▸ **EXERCISE**:
Reply with the data below, repeated exactly in full.

◇ ◇ ◇ ◇

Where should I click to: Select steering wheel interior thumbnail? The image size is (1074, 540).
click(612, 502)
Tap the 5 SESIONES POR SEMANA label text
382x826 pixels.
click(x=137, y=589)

◇ ◇ ◇ ◇

▸ **SOLVED PROBLEM**:
Where should I click to: Select steering wheel interior thumbnail? The image size is (1074, 540).
click(612, 502)
Tap the 5 SESIONES POR SEMANA label text
382x826 pixels.
click(x=137, y=589)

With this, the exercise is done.